The testimony of Bryson as to the number of cattle that were shipped from Curtis to Kansas City, was allowed to go to the jury as a circumstance tending to corroborate him as to the number of cattle that were delivered by the plaintiff to Bryson as the agent of the company. Likewise, the testimony of Rooney, the employe of the defendant company at the stock yards at Kansas City, was allowed to go to the jury for the same purpose. Assuming that the jury had answered that 1556 head of cattle were shipped from Curtis to Kansas City, as testified to by Bryson, this would have been a circumstance tending to corroborate him, but could not have been decisive on the issue as to the number of cattle that in fact were delivered by the plaintiff to Bryson. And in answer to interrogatory number 4, the jury specifically found that the plaintiff, Edmisson, helped to gather and deliver to Bryson, 1710 head of cattle. And this was the ultimate question of fact to be determined by the jury on this issue.

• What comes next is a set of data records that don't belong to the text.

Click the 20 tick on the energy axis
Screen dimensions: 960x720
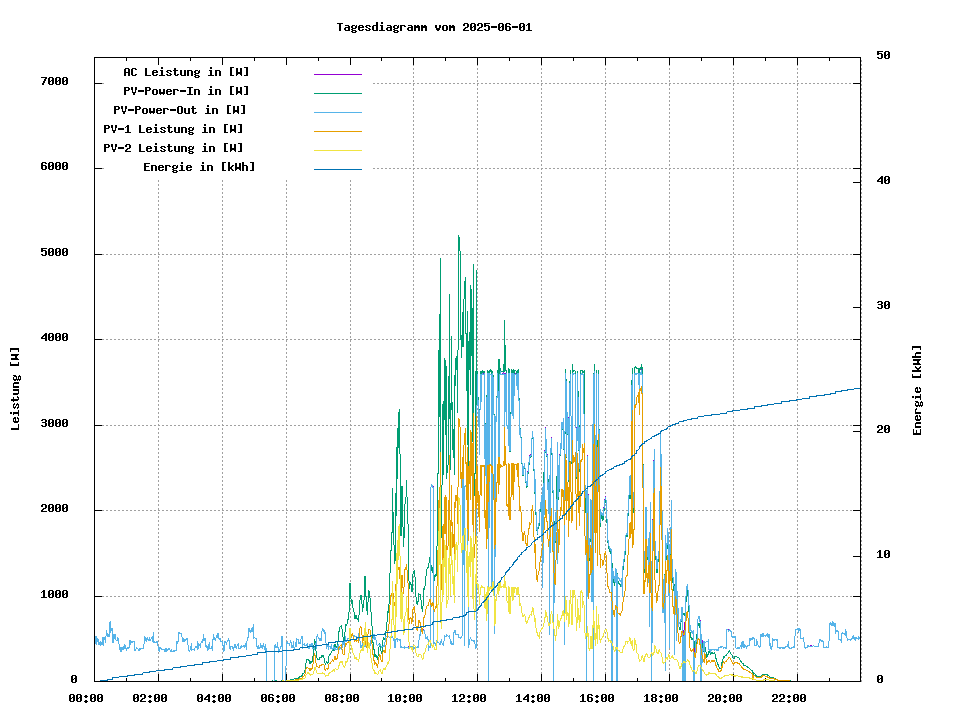pos(883,430)
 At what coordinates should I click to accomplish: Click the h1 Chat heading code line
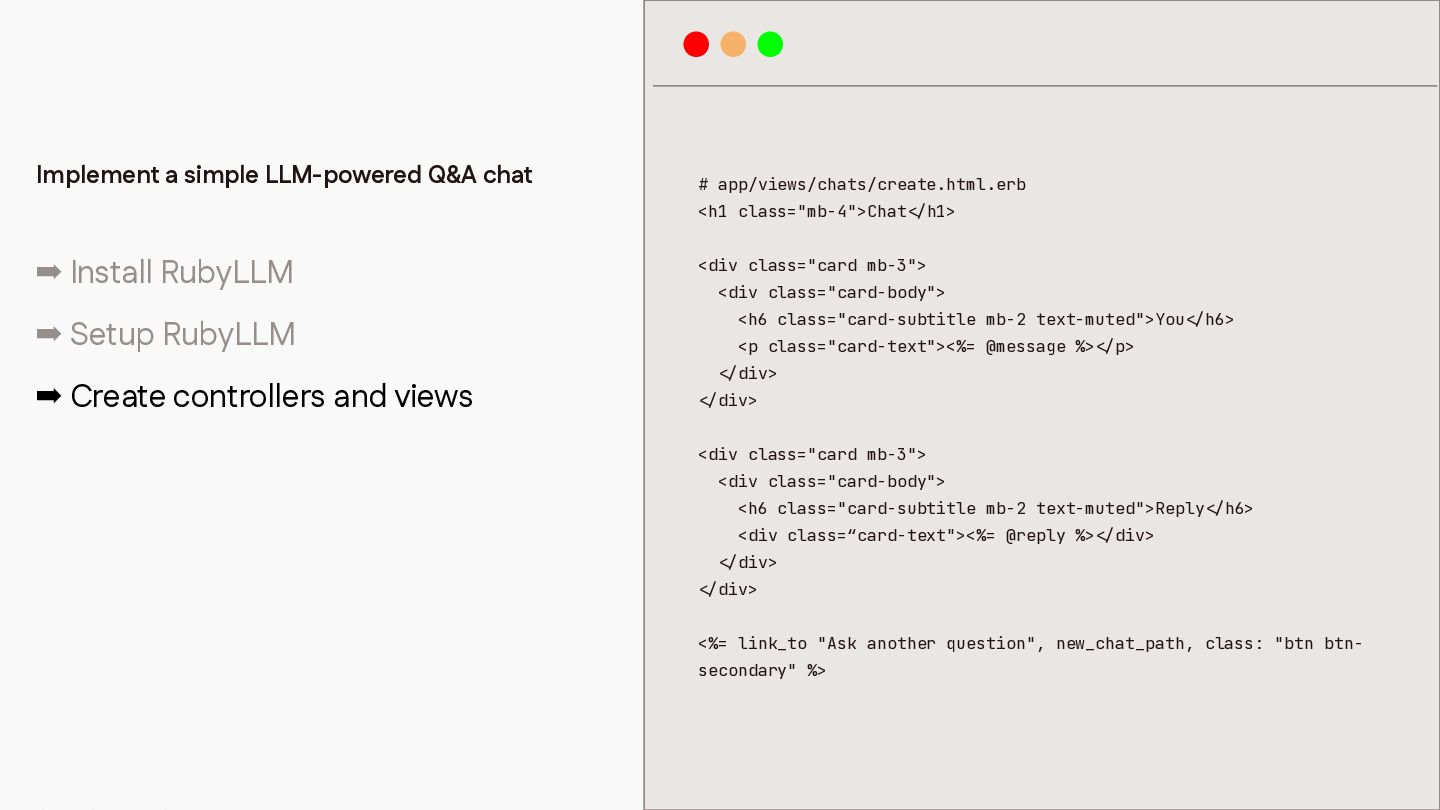click(x=826, y=211)
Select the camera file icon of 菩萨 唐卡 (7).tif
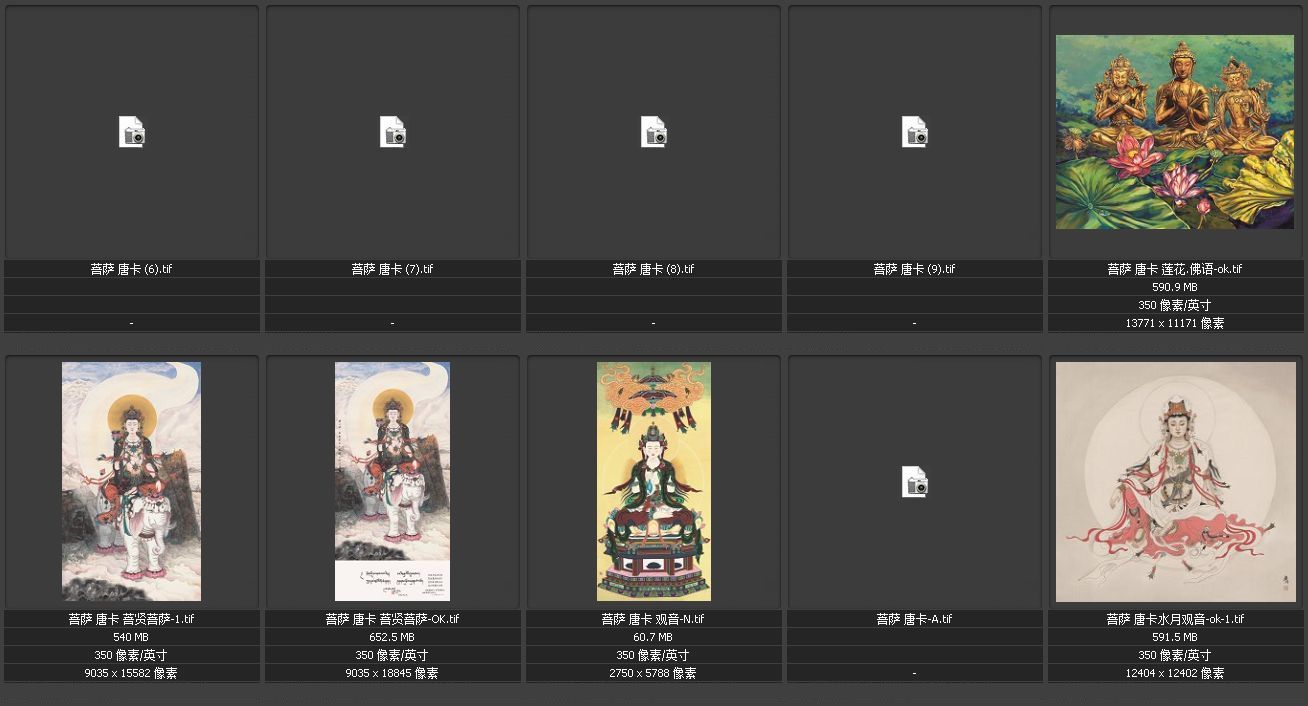 (393, 132)
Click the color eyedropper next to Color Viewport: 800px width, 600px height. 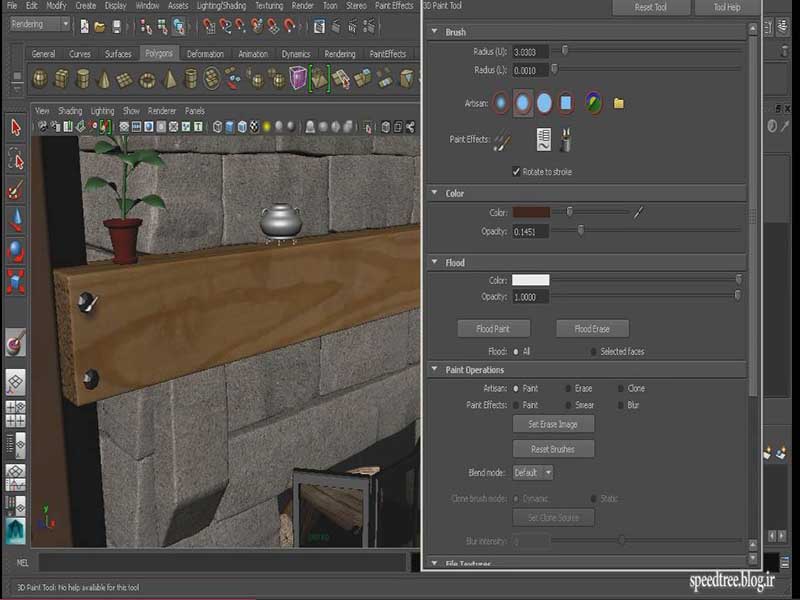coord(638,211)
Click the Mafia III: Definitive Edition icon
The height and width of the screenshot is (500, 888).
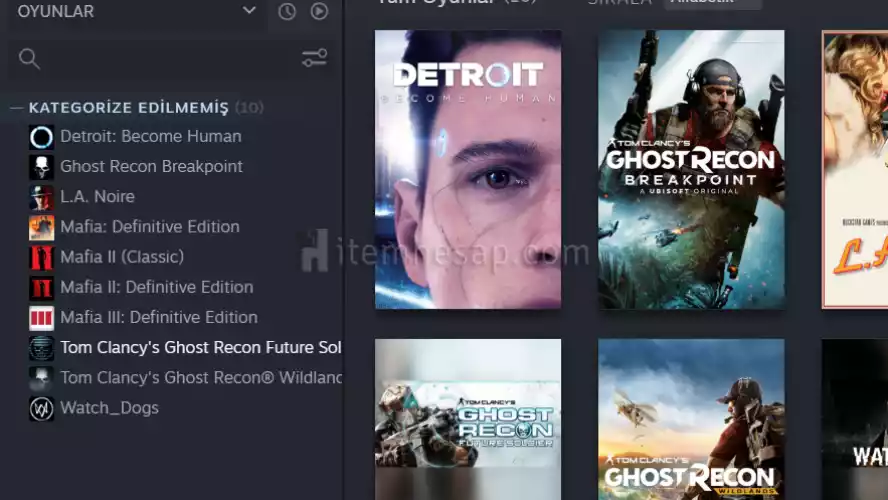click(41, 318)
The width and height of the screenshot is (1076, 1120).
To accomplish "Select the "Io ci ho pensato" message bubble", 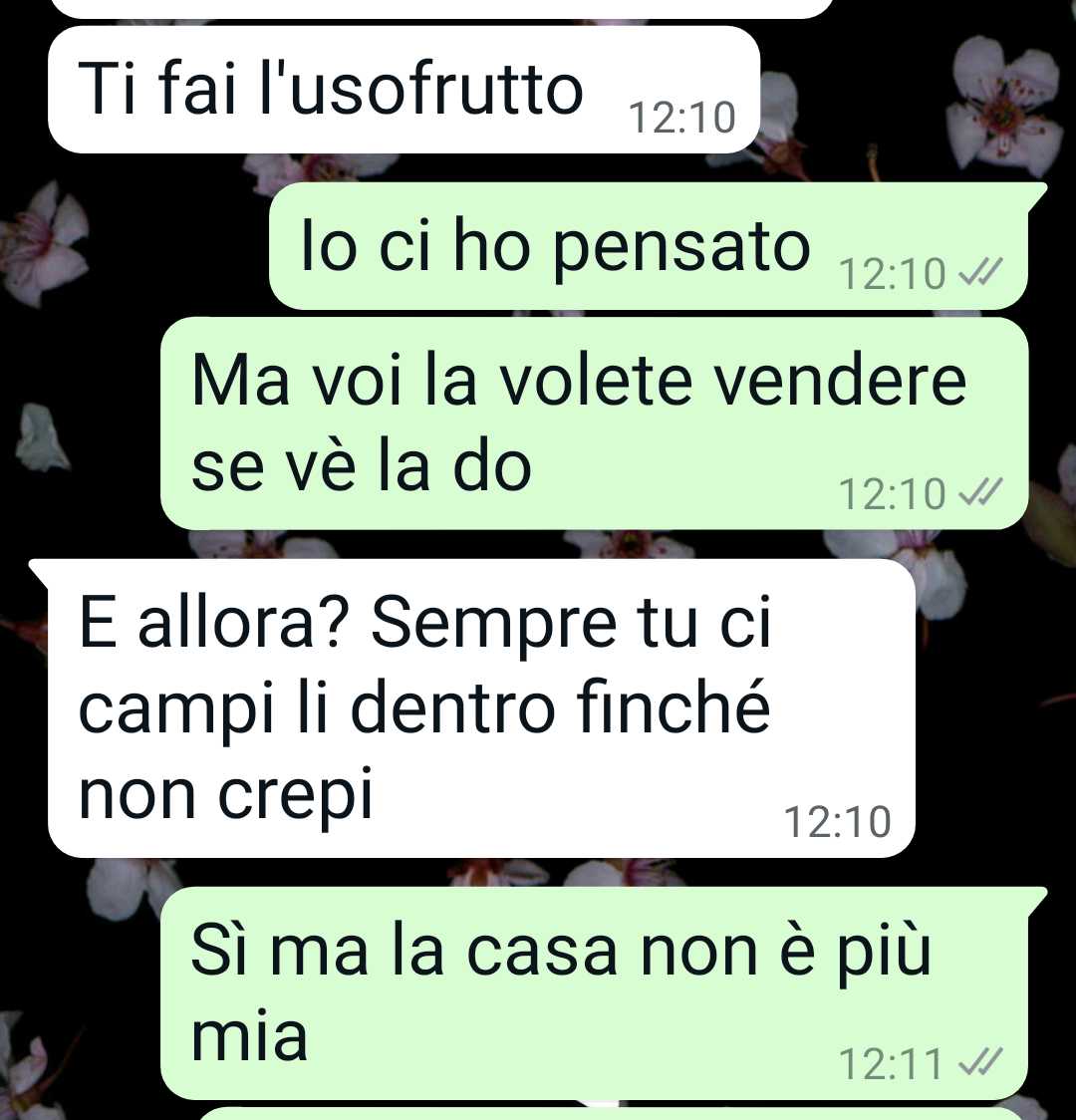I will pyautogui.click(x=649, y=246).
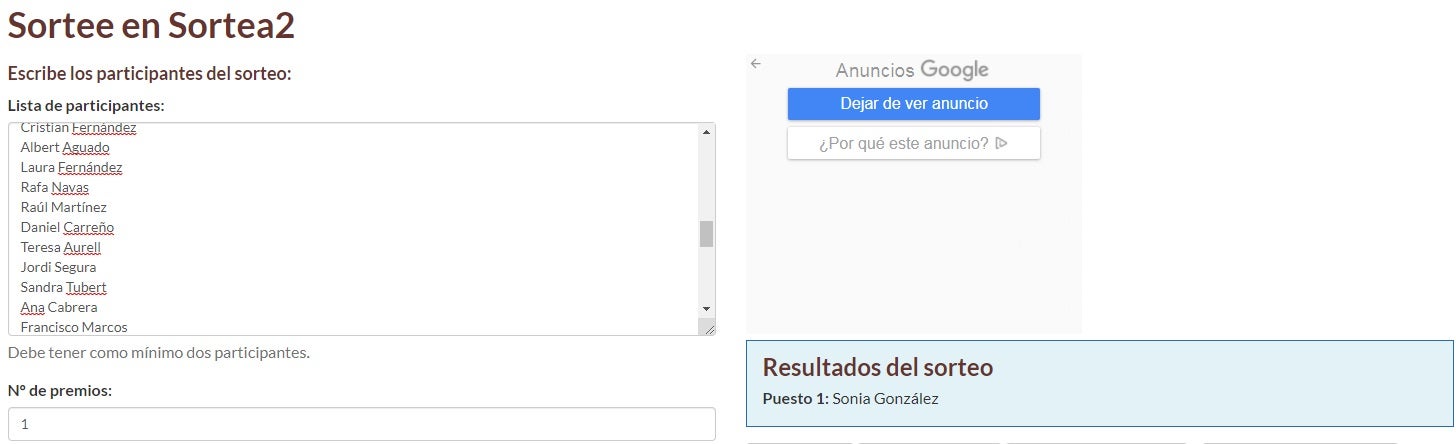This screenshot has width=1456, height=444.
Task: Click the AdChoices triangle icon
Action: (x=1001, y=143)
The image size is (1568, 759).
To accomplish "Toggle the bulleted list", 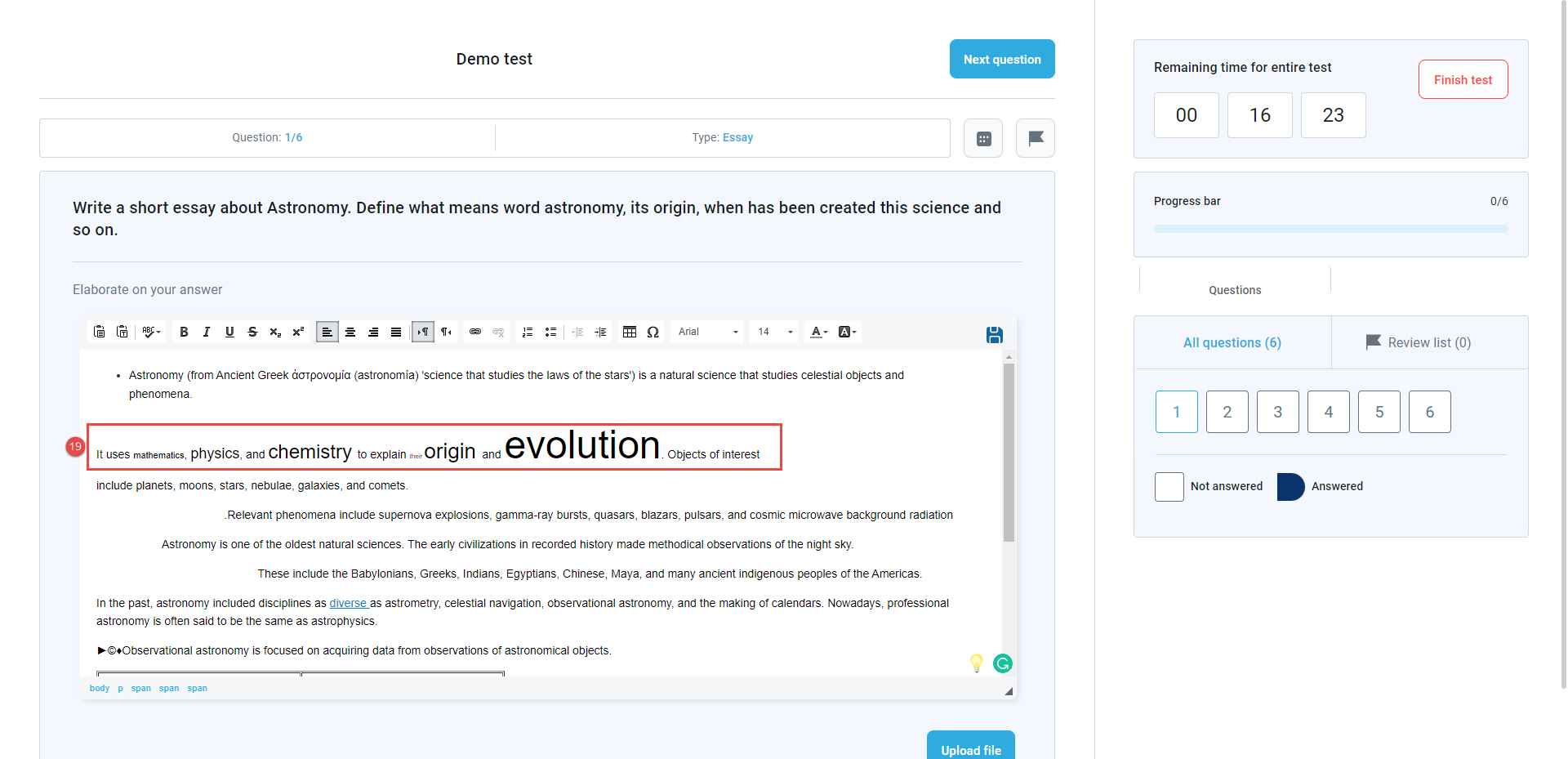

Finally, it is contended that the court erred, during the course of the trial, in commenting on portions of the evidence. We have carefully examined the records referred to by counsel for the plaintiff in error, and we are unable to find that any exceptions were taken to any remarks made by the court. Nor was this question raised on the motion for a new trial. Hence, this assignment of error is not available. If counsel desired to avail themselves of any objectionable remarks or misconduct of the trial judge during the course of the trial, it was their duty to preserve an exception at the time. Such objections cannot be raised for the first time in the appellate court.
Finding no error in the record which would justify a reversal of the cause, the judgment of the court below is affirmed.
Pancoast, J., who presided in the court below, not sitting; all the other Justices concurring.